TO DO:
1. In the account of Ibn Battuta's travels, what are the houses and mosques of Taghaza built of?
2. Scale the records from the line that contains "Task: Click the" down to the end of the records: write those lines out again, requests included, with each coordinate in the answers multiplied by 0.35 and rounded to a whole number, halves rounding up. Leave the pictures out.

ARTICLE:
Ibn Battuta, The Travels of Ibn Battuta: "Ibn Battuta in Mali"

pp.309,310
...I set out on the 1st Muharram of the year seven hundred and fifty-three (18 February 1352) with a caravan including amongst others a number of the merchants of Sijilmasa [present day Morocco/Aglerian frontier region]. After twenty five days we reached Taghaza, an unattractive village, with the curious feature that its houses and mosques are built of blocks of salt, roofed with camel skins. there are no trees there, nothing but sand. In the sand is a salt mine; they dig for the salt, and find it in thick slabs, lying one on top of the other, as though they had been tool-squared and laid under the surface of the earth. A camel will carry two of these slabs. No one lives at Taghaza except the slaves of the Masufa tribe, who dig for the salt; they subsist on dates imported from Dara and Sijilmasa [Morocco], camel's flesh, and millet imported from the Negrolands. The Negroes come up from their country and take away the salt from there. At Walata a load of salt brings eight to ten mithqals; in the town of Mali it sells for twenty to thirty, and sometimes as much as forty. The Negroes use salt as a medium of exchange, just as gold and silver is used elsewhere; they cut it up into pieces and buy and sell with it. The business done at Taghaza, for all its meanness, amounts to an enormous figure in terms of hundred-weights of gold dust ...

GIVEN INFORMATION:
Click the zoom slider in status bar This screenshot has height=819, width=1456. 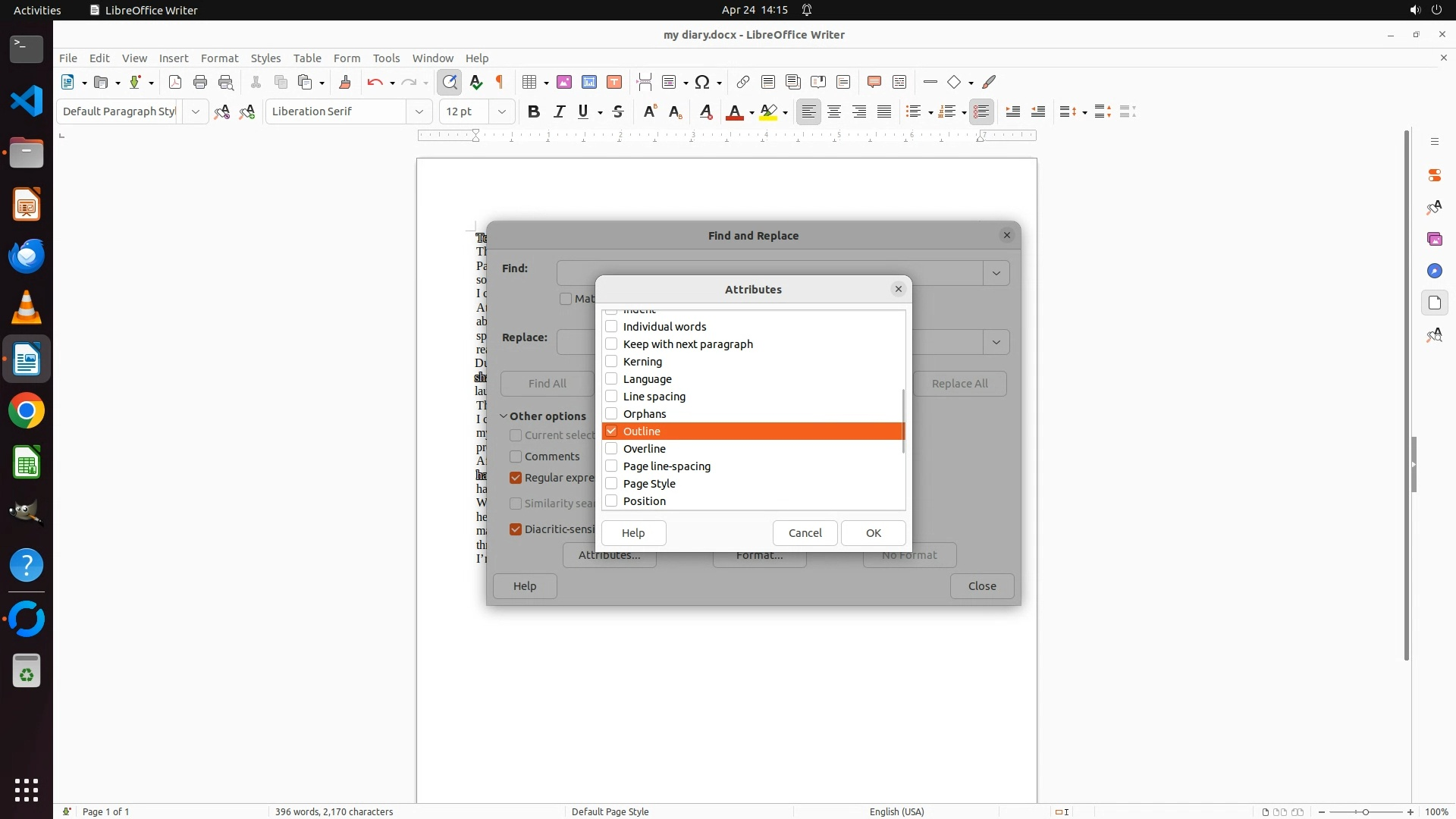pyautogui.click(x=1365, y=811)
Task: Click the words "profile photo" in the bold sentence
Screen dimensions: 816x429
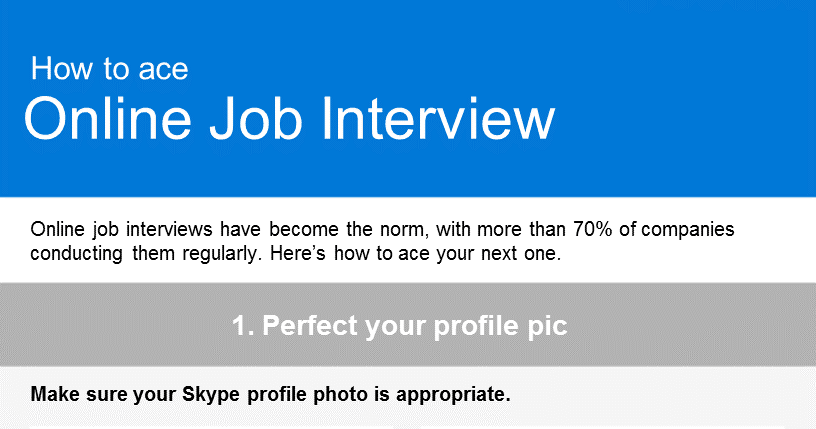Action: click(308, 395)
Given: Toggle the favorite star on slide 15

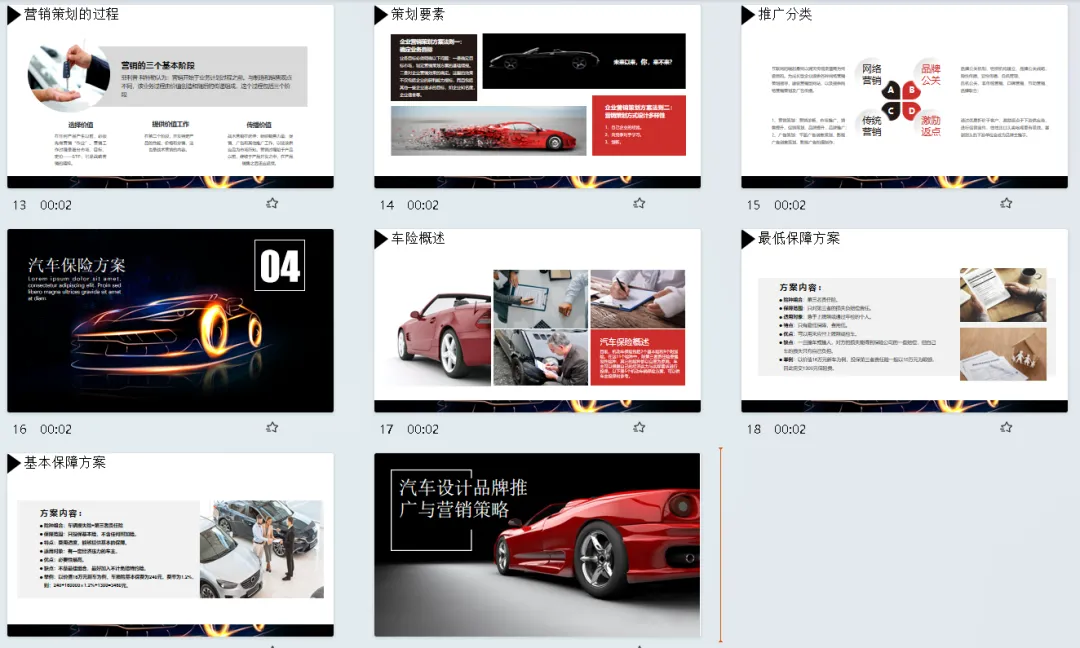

EXERCISE RESPONSES:
1. Blocks of salt, roofed with camel skins.

2.
Task: Click the words "profile photo" in the bold sentence
Screen dimensions: 816x429
Action: click(108, 138)
Given: Toggle the favorite star on slide 15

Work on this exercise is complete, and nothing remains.